Stored data:
+ + + + +

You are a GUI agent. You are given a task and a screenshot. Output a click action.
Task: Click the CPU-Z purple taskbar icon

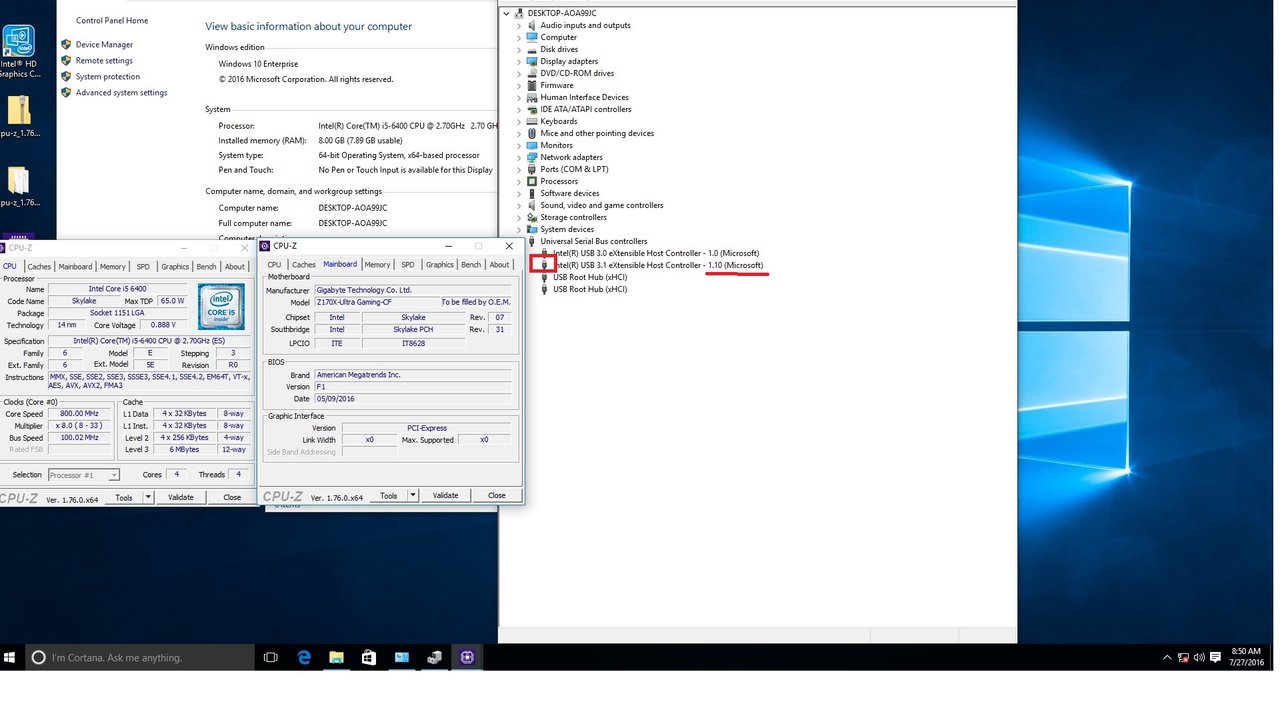click(x=467, y=657)
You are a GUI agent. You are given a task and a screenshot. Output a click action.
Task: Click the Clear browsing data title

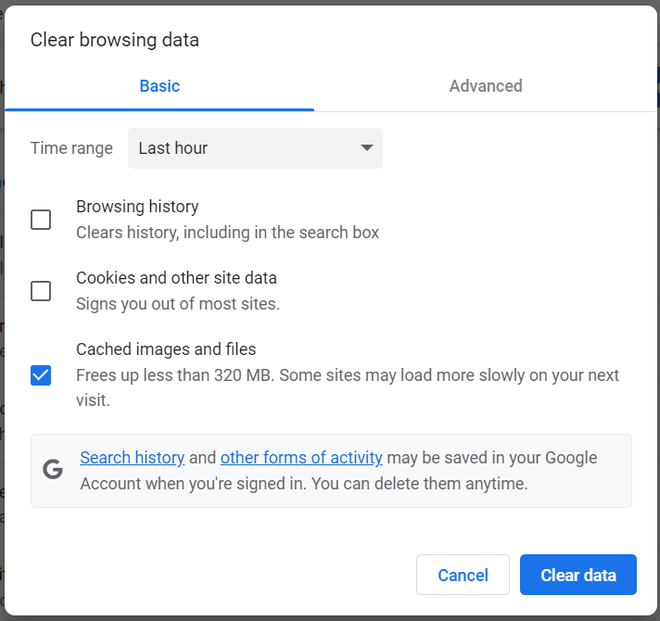coord(114,40)
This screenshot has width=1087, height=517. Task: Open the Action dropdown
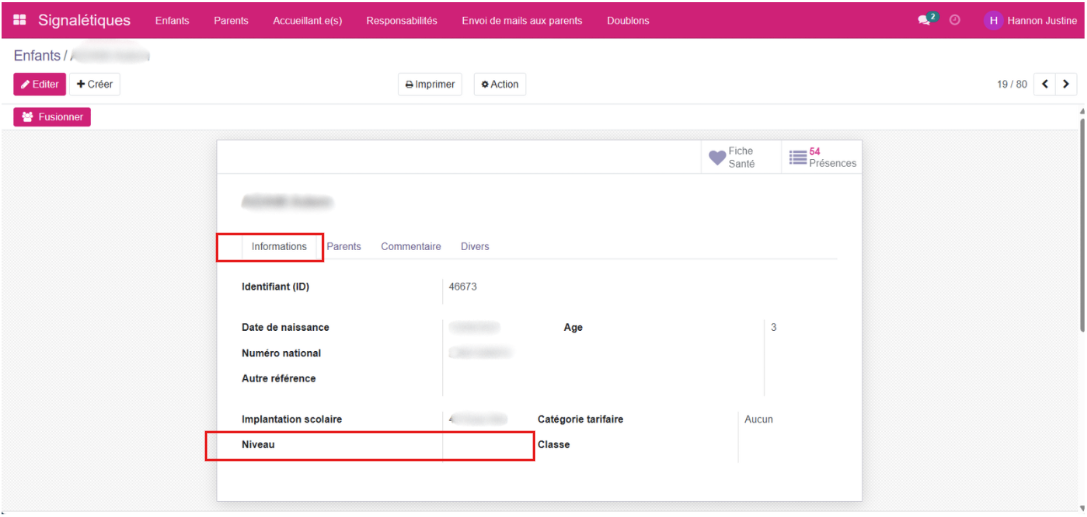[499, 85]
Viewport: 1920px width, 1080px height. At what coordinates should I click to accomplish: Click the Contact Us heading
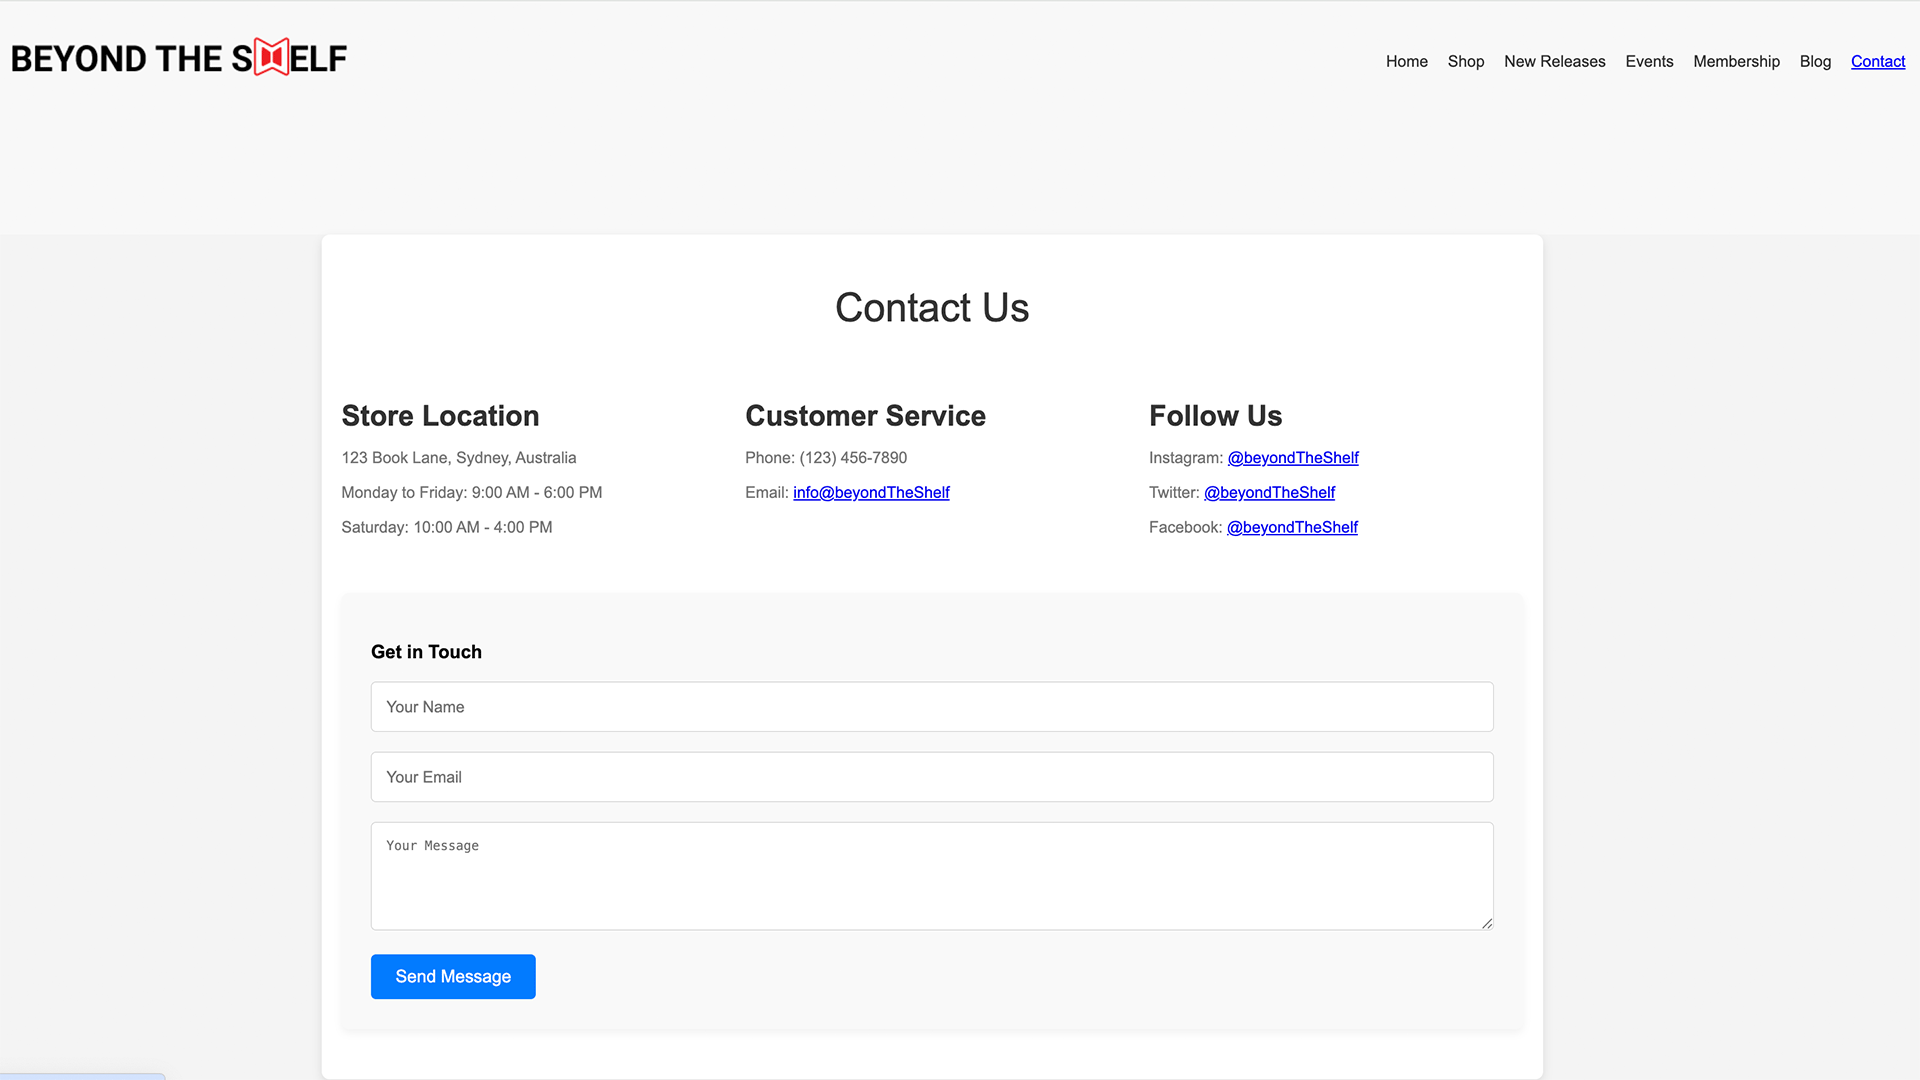point(931,307)
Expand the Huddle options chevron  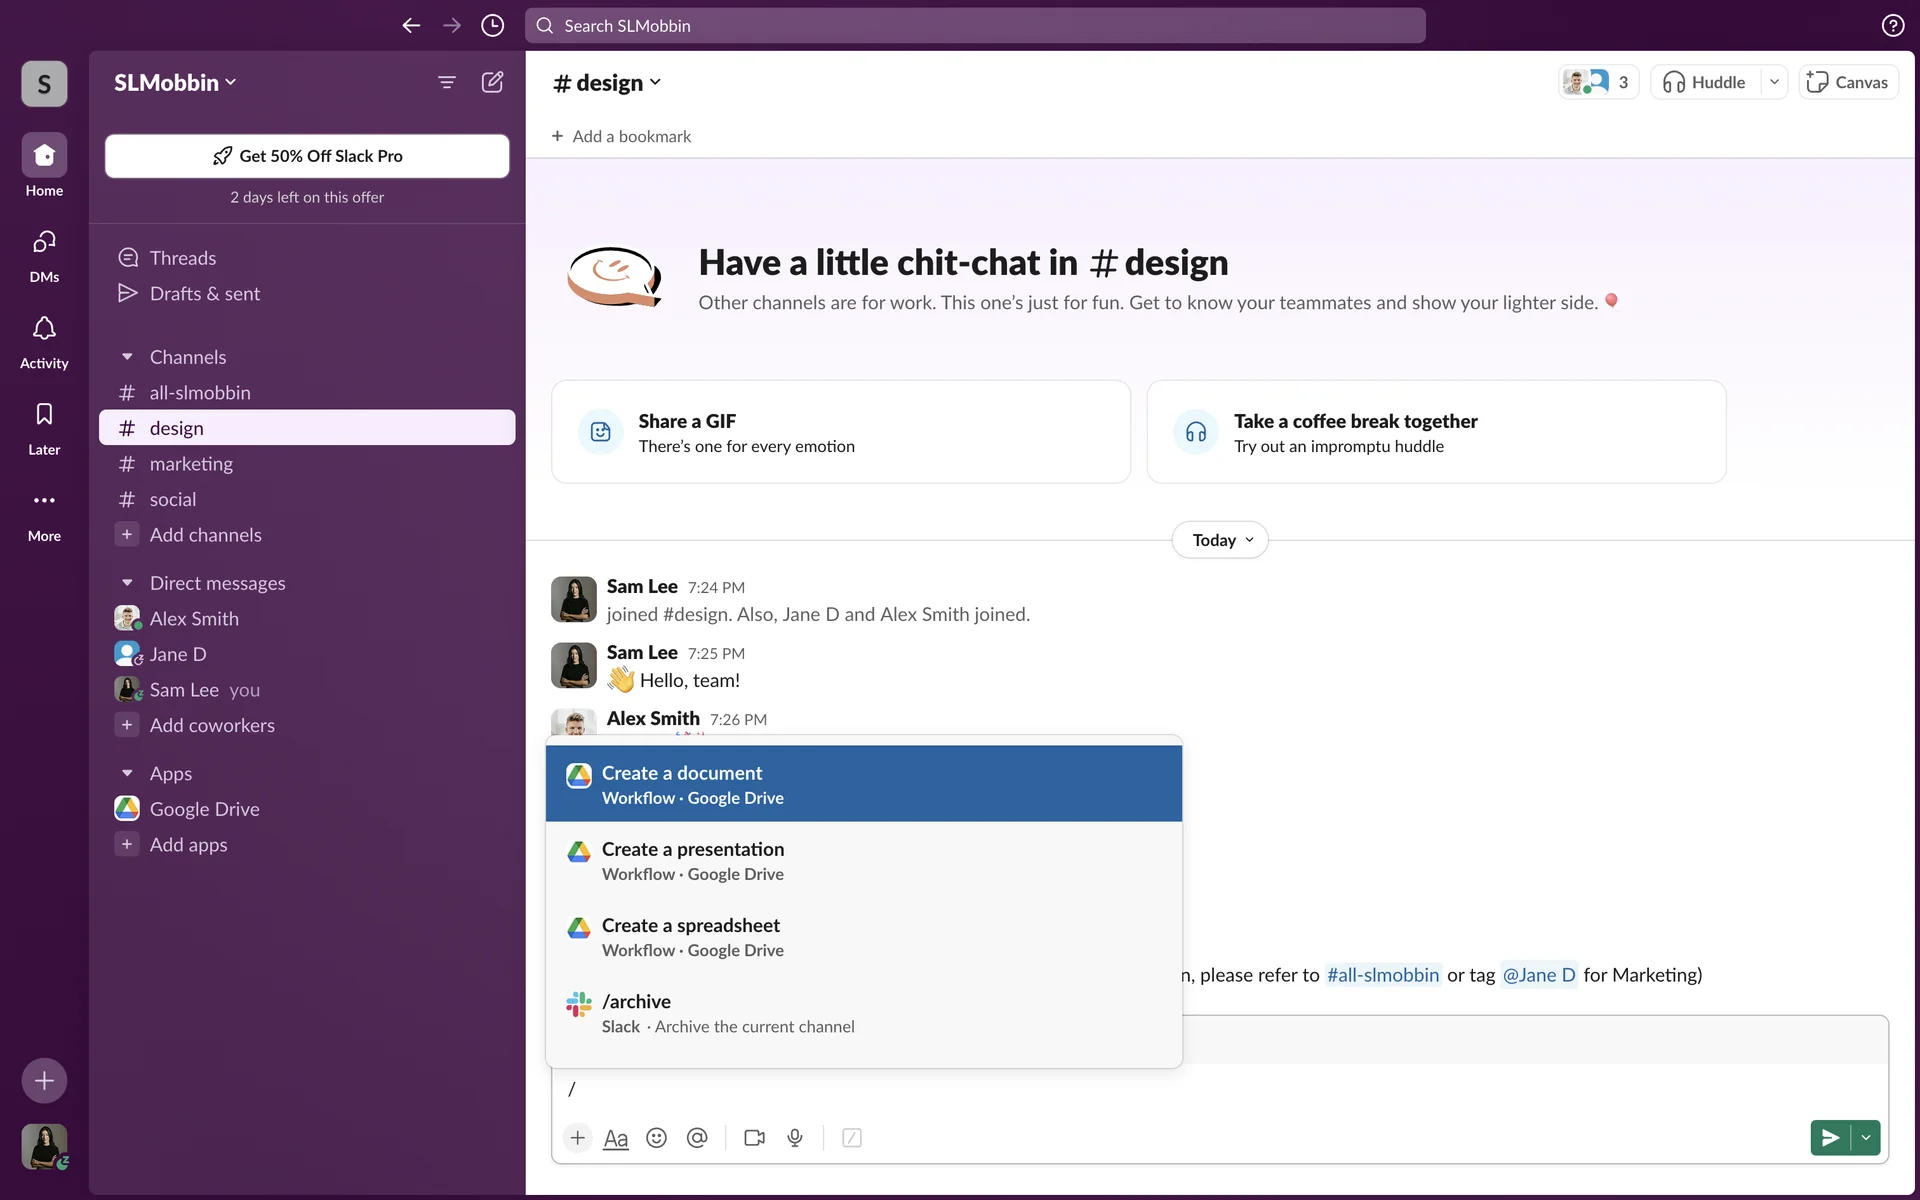(1774, 82)
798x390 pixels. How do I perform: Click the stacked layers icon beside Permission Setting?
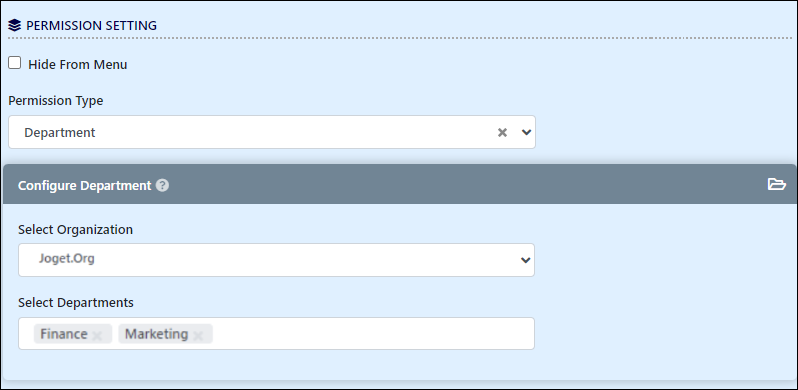coord(15,25)
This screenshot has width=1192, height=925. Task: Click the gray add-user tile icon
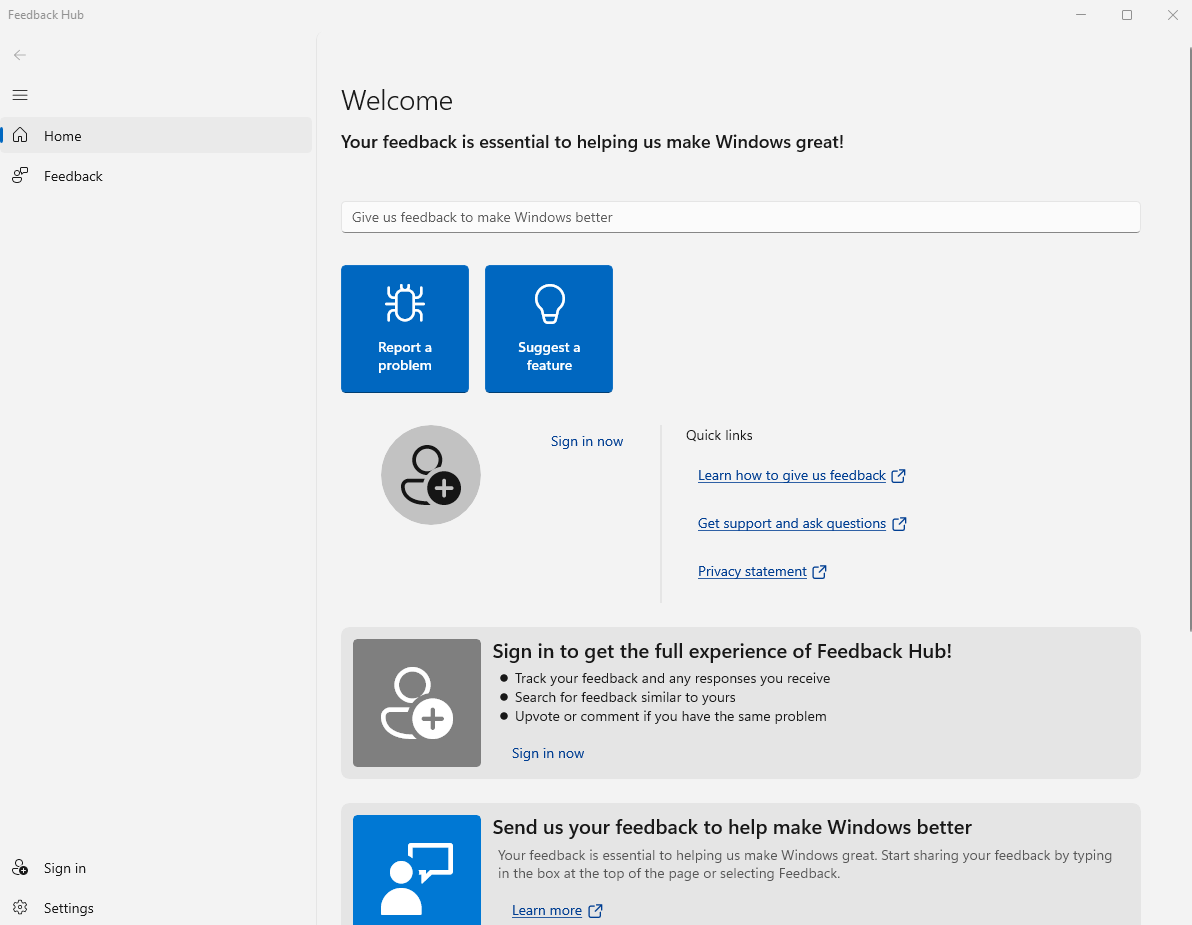417,702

+ + + + +

WRITTEN PROBLEM: Starting at the top of the listing and stopping after the line that contains "point(931,307)", rewrite those lines as a JSON list of strings, one string per line. Skip blank lines and leave the pictures out.

ANSWER TO THIS TASK:
[
  "You are a GUI agent. You are given a task and a screenshot. Output a click action.",
  "Task: Click the CPU-Z purple taskbar icon",
  "click(x=467, y=657)",
  "You are a GUI agent. You are given a task and a screenshot. Output a click action.",
  "Task: Click the Clear browsing data title",
  "coord(114,40)",
  "This screenshot has width=1087, height=517. Task: Open the Action dropdown",
  "[499, 85]",
  "Viewport: 1920px width, 1080px height. At what coordinates should I click to accomplish: Click the Contact Us heading",
  "point(931,307)"
]